**ABOUT THIS TASK:** For this exercise, print the listing below exactly, without its pictures.

**WORKING DATA:**

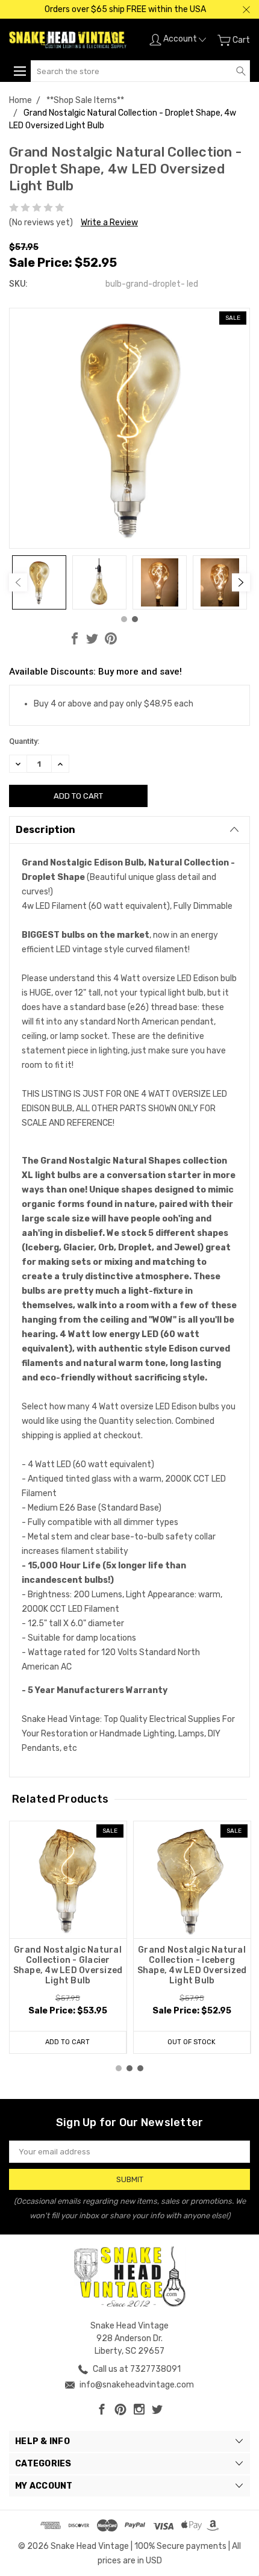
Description (45, 829)
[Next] (241, 582)
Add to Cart (67, 2042)
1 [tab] (124, 619)
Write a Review (109, 222)
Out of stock (191, 2042)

**COMPLETED EXERCISE:**
Description (45, 829)
[Next] (241, 582)
Add to Cart (67, 2042)
1 [tab] (124, 619)
Write a Review (109, 222)
Out of stock (191, 2042)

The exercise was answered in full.